[Opening Records for the exercise section]

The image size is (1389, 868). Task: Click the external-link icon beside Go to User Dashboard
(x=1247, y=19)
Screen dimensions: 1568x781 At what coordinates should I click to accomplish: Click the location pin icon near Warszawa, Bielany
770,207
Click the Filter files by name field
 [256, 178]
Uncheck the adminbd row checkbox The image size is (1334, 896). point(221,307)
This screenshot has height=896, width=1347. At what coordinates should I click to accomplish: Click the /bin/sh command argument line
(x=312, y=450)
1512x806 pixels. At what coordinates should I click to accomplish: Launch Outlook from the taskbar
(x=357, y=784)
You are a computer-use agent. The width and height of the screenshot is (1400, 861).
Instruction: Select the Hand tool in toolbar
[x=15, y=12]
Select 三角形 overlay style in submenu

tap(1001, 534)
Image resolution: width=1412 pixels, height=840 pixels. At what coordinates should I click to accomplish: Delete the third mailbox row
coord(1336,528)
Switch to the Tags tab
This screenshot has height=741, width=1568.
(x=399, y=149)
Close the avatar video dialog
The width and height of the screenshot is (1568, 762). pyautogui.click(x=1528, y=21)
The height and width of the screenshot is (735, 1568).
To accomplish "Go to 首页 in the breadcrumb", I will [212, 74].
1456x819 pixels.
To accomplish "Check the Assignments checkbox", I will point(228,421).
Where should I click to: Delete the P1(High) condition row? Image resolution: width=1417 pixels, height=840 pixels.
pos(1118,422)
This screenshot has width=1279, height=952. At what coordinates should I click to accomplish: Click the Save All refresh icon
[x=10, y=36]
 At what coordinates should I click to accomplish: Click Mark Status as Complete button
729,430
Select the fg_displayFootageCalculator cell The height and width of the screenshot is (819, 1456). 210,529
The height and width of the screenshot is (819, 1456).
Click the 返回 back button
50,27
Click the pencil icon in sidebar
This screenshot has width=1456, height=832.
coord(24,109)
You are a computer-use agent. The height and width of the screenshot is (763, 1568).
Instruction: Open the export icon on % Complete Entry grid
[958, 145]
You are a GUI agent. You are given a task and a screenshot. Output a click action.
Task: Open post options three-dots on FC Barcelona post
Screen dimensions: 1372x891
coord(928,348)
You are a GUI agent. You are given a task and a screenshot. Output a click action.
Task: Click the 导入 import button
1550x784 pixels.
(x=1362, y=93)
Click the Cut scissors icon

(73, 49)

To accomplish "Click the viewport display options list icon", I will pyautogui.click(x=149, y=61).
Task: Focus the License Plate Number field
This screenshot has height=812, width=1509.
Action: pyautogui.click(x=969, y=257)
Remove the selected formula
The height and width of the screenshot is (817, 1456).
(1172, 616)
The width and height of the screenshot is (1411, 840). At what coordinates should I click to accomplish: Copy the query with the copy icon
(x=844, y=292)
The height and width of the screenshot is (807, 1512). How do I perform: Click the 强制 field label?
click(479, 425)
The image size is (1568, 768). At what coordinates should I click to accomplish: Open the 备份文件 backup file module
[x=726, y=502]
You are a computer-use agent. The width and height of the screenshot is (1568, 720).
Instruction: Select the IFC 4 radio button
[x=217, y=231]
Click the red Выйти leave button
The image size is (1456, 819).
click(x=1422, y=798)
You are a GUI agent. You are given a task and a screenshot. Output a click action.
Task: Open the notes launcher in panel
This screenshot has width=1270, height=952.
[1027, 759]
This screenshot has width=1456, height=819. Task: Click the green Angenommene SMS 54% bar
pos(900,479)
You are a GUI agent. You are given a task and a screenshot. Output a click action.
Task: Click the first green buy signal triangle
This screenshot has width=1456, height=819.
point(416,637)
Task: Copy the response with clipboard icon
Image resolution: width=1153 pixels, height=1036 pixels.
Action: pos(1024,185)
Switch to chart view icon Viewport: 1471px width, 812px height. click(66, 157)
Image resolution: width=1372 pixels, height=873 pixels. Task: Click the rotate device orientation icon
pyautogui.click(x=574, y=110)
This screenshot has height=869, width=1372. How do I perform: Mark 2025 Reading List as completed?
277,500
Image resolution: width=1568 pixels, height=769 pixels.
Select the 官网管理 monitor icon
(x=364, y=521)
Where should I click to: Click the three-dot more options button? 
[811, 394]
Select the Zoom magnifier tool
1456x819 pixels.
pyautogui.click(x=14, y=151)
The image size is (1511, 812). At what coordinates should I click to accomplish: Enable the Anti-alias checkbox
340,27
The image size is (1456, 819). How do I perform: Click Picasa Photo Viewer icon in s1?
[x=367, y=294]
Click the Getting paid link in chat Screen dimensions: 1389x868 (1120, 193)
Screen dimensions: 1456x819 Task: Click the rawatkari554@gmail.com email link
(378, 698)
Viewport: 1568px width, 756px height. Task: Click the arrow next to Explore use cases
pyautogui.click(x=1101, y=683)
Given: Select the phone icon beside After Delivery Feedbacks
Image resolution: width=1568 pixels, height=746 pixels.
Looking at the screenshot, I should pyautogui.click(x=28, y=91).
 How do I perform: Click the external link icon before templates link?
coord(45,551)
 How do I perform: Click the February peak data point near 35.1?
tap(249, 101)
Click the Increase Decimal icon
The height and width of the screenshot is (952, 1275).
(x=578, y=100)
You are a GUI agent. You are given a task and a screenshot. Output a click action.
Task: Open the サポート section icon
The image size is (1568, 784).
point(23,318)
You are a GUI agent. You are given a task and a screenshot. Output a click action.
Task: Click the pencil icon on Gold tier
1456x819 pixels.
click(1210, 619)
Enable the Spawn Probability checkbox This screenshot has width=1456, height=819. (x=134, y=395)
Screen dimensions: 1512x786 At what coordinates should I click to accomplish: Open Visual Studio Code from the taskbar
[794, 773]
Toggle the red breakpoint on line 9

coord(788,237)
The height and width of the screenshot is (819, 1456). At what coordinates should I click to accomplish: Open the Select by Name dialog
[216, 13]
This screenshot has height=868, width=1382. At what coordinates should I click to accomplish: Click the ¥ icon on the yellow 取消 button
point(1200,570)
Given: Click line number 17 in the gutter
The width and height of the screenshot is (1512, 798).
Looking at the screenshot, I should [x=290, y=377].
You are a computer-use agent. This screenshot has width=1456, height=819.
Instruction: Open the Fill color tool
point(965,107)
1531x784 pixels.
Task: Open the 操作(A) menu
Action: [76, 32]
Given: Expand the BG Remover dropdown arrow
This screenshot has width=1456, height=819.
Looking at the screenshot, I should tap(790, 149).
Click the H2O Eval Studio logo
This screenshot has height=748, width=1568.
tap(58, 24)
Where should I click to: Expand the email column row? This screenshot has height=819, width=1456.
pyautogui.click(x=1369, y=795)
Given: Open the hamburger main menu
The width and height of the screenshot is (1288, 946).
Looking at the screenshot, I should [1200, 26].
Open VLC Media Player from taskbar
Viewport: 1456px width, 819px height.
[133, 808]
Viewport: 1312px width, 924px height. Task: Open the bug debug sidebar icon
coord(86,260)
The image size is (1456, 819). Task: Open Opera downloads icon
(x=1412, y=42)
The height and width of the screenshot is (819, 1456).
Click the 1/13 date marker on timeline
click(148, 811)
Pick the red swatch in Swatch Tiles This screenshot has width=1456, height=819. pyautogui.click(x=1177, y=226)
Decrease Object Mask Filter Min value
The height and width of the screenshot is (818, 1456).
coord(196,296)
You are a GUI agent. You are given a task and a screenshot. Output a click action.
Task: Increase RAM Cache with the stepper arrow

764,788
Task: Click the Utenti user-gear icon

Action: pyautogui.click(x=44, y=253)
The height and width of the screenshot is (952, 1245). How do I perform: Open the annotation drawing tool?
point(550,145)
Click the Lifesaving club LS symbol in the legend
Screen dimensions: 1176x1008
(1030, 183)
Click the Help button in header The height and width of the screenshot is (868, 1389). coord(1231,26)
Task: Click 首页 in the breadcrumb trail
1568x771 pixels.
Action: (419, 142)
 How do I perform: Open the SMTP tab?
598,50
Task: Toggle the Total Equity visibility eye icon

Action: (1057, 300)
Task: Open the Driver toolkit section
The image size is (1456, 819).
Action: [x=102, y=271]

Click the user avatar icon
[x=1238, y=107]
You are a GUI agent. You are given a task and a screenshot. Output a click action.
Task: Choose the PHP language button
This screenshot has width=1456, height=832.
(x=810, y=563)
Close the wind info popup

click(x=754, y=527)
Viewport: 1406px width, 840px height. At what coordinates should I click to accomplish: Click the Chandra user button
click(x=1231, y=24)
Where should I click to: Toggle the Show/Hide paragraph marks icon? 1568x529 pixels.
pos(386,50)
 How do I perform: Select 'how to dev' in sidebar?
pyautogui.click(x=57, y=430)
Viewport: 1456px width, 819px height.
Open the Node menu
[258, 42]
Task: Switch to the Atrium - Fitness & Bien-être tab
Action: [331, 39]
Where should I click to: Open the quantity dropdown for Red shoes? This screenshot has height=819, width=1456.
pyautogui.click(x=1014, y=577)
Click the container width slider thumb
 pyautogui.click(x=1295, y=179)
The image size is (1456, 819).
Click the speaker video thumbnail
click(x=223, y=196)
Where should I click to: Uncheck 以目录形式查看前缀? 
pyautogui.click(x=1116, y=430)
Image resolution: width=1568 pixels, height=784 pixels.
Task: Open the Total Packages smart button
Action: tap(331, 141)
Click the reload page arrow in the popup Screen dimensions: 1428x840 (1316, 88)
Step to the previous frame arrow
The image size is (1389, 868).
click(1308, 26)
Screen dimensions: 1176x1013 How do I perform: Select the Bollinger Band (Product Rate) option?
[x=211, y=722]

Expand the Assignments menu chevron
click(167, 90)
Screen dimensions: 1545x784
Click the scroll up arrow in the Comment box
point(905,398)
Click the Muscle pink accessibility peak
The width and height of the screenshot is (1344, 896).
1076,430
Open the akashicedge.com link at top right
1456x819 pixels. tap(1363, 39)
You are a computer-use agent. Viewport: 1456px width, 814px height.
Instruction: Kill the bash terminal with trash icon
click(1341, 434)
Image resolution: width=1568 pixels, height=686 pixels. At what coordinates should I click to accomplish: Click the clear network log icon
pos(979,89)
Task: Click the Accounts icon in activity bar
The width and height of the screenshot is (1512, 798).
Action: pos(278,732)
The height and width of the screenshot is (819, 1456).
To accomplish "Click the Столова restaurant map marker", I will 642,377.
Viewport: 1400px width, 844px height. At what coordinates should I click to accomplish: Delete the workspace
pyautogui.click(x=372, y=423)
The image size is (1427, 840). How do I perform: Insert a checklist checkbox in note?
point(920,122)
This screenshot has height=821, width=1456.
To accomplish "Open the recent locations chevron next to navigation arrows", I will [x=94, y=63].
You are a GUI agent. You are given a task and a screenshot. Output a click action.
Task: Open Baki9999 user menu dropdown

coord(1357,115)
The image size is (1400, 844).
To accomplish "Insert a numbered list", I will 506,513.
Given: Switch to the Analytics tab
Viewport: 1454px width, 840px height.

[Closing Records for the exercise section]

Work order -> The answer should be one number: how many lines in the data contain the word "pencil".

Solution to the exercise -> 2